## What is being asked
Please locate each line below containing the word "Collapse" and copy every such line in full.

Dataset rows:
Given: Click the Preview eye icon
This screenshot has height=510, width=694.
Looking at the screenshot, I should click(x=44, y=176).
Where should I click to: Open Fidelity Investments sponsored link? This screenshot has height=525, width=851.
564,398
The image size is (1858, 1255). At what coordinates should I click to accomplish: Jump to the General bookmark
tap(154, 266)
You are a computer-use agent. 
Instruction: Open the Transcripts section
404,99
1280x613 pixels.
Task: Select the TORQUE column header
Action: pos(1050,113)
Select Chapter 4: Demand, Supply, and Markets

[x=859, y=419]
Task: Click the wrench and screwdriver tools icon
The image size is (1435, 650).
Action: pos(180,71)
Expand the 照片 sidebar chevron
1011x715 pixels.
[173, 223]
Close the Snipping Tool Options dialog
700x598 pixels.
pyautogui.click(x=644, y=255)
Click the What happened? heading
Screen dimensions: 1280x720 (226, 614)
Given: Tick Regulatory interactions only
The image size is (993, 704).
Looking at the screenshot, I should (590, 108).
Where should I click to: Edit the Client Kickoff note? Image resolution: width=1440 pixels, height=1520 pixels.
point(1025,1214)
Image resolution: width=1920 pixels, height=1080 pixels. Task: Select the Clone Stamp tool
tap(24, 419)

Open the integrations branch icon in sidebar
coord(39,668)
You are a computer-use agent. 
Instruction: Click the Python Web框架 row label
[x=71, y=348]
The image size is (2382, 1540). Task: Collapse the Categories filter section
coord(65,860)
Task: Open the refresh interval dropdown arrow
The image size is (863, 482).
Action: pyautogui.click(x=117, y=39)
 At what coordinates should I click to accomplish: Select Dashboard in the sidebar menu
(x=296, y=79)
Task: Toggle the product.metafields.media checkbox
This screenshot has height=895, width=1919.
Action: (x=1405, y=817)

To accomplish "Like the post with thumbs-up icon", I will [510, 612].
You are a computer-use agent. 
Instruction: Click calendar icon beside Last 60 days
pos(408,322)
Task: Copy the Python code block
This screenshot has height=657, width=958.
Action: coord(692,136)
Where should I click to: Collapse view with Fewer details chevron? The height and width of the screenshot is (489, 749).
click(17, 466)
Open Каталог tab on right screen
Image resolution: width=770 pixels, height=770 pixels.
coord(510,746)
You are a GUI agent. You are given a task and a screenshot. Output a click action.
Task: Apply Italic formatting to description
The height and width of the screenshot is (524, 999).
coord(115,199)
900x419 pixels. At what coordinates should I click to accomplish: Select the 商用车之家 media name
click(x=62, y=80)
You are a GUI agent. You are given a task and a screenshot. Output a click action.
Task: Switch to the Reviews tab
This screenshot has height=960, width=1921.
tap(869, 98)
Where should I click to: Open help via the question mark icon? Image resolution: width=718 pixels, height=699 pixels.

## Solution to the problem
The image size is (2382, 1540). Task: Collapse the Categories filter section
Where should I click to: Collapse view with Fewer details chevron? The height and width of the screenshot is (489, 749).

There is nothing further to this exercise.